Validation

On this page

Bad data in a pipeline is worse than no data. A wrong number in a dashboard erodes trust. A null email sent to a CRM causes an API error. A sudden row count drop means something broke upstream. OndatraSQL catches these problems at three different stages, each designed for a different class of issue.

Why three stages

You might wonder why one validation step isn’t enough. The reason is timing. Some problems are visible before data is written (a null email is never valid), some are only visible after (the total row count dropped by 80%), and some you want to know about but not block on (the average price dipped below your threshold).

Each stage runs at a different point in the pipeline and has different failure behavior:

Constraints run before insert. If a row is bad, nothing is written.
Audits run inside the transaction, after insert. If the result is bad, everything rolls back.
Warnings run after commit. They log but don’t block.

All three use the same macro syntax. Only the prefix changes:

-- @constraint: not_null(email)
-- @audit: row_count(>, 0)
-- @warning: mean(price, >=, 1)

Constraints: catching bad rows

Constraints validate individual rows before data enters your target table. If any row fails, the model stops and nothing is written. Your target table is never touched.

-- @constraint: not_null(email)
-- @constraint: compare(total, >=, 0)

This is your first line of defense. It catches data quality issues at the source — before they propagate to downstream models or get pushed to external APIs via @sink. If you’re doing outbound sync, constraints are especially important: they prevent invalid data from ever reaching HubSpot, Salesforce, or wherever your data goes.

See the Constraints reference for the full macro list.

Audits: catching bad results

Some problems aren’t visible at the row level. The row count dropped to zero.
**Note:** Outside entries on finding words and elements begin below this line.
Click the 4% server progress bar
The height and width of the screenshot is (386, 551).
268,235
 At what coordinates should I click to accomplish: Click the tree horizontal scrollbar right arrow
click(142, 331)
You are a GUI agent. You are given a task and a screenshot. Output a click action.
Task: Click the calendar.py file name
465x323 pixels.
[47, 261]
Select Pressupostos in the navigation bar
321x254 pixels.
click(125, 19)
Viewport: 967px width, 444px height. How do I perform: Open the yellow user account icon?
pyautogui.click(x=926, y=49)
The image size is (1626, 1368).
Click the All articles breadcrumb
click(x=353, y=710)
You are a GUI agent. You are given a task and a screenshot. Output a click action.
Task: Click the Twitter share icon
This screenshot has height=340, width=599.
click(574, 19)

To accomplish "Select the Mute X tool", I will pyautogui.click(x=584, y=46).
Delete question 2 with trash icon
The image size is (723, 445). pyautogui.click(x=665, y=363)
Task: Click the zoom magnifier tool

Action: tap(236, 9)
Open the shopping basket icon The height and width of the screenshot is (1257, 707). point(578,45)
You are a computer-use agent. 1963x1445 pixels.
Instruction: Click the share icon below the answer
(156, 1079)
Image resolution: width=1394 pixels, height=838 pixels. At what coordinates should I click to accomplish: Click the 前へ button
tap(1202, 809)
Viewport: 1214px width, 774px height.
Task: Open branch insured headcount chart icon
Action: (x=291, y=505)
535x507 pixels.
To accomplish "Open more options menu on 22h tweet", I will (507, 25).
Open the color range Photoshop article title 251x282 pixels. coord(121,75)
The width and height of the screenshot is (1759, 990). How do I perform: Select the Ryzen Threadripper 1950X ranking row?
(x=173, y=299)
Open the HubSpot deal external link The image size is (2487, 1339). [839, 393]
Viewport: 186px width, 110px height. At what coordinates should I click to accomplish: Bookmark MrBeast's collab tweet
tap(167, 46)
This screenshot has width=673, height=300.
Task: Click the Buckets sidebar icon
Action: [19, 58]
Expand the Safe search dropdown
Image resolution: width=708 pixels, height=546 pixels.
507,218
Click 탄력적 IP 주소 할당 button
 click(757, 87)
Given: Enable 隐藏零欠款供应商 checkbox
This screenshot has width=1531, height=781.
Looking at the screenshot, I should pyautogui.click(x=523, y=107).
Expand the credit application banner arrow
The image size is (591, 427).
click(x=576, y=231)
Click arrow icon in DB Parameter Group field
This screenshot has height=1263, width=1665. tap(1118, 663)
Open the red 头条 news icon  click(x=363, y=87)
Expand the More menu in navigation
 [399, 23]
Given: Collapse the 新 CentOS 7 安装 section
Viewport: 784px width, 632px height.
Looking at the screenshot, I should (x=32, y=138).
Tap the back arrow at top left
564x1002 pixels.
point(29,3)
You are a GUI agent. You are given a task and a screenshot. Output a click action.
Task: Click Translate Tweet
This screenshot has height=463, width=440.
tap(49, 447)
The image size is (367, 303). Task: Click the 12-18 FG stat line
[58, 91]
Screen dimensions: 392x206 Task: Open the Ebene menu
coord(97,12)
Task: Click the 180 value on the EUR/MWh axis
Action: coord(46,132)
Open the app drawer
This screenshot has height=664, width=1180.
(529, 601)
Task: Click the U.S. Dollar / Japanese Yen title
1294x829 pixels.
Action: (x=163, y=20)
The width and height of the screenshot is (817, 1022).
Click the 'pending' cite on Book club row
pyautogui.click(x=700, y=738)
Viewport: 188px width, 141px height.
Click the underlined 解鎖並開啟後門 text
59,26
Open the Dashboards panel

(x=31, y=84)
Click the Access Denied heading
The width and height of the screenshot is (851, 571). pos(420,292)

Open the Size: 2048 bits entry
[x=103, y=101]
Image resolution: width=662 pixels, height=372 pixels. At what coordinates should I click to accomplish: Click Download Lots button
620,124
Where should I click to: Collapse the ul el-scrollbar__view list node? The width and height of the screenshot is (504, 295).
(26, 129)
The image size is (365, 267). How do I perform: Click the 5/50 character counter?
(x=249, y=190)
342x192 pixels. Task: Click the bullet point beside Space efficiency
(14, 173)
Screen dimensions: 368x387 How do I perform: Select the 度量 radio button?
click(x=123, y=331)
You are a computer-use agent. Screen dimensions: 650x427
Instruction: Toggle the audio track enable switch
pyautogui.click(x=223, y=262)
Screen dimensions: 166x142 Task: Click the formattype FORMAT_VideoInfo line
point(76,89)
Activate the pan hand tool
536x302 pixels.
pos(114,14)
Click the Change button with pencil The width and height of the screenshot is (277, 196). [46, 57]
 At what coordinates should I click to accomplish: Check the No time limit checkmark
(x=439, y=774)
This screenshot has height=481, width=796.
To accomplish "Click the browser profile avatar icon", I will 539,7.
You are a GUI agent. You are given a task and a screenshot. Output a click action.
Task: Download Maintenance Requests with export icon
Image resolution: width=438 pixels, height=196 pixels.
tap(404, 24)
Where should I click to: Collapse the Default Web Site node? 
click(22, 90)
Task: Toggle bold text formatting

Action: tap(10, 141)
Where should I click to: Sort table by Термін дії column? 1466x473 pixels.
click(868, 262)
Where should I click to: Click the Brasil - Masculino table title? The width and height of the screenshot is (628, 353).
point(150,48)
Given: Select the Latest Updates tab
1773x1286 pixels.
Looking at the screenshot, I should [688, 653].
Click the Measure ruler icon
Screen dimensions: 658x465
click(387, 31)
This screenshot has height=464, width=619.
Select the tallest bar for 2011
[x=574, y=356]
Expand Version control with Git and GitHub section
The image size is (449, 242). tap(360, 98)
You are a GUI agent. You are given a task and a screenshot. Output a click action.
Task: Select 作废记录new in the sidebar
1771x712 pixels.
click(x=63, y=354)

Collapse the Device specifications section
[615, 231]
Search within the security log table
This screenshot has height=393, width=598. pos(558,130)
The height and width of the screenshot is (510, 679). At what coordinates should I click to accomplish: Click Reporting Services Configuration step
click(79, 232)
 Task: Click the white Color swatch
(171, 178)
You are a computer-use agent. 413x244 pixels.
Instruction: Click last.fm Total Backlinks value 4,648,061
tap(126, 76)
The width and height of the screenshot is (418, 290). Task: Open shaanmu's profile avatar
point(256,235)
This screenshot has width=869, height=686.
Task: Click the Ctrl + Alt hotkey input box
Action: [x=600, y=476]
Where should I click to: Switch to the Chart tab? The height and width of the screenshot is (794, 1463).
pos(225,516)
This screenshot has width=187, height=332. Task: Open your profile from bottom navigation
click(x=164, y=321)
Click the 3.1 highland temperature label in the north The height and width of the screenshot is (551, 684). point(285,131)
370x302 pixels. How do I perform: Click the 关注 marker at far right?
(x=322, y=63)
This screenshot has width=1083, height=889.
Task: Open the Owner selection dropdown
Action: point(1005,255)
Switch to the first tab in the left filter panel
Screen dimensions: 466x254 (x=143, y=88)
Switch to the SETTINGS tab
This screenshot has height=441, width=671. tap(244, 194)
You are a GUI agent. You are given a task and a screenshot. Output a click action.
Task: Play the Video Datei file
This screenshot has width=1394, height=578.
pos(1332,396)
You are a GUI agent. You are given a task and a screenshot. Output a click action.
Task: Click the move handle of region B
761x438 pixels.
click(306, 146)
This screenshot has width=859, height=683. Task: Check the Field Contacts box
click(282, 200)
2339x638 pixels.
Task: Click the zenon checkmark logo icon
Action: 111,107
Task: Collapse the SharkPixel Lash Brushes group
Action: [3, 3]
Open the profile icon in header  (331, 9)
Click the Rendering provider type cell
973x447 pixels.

The data is three days stale. The total revenue doesn’t match the source. These are dataset-level regressions that only become apparent after the data is written.

-- @audit: row_count(>, 0)
-- @audit: freshness(updated_at, 24h)

Here’s what makes audits powerful: they run inside the same transaction as the data write. If an audit fails, the entire transaction aborts — schema changes, data, commit metadata, everything rolls back. No DuckLake snapshot is created. Your table stays exactly as it was before the run.

This means you can’t end up with committed bad data. The audit is your last chance to catch a problem before it becomes permanent.

See the Audits reference for the full macro list.

Warnings: monitoring without blocking

Sometimes you want to know about something without stopping the pipeline. The average order value dipped. The null rate in a column crept up. The row count changed more than 20%.

-- @warning: mean(price, >=, 1)
-- @warning: null_percent(email, 5)

Warnings run after the data is committed. They show up in your CLI output and --json metadata. They’re for monitoring — the pipeline equivalent of a Grafana alert.

A common workflow is to start with warnings, observe the behavior over a few runs, tune the thresholds, and then promote to constraints or audits when you’re confident in the threshold.

Custom macros

All validation macros are defined in config/macros/ as DuckDB macros. You can edit the defaults or add your own. The naming convention is ondatra_{type}_{name}:

-- config/macros/audits.sql
CREATE OR REPLACE MACRO ondatra_audit_balanced_ledger(t) AS TABLE
  SELECT 'balances do not reconcile'
  WHERE (SELECT SUM(debit) FROM query(printf('SELECT * FROM %s', t)))
     != (SELECT SUM(credit) FROM query(printf('SELECT * FROM %s', t)));

Then use it in any model:

-- @audit: balanced_ledger

The full macro lists are in the reference: Constraints, Audits, Warnings.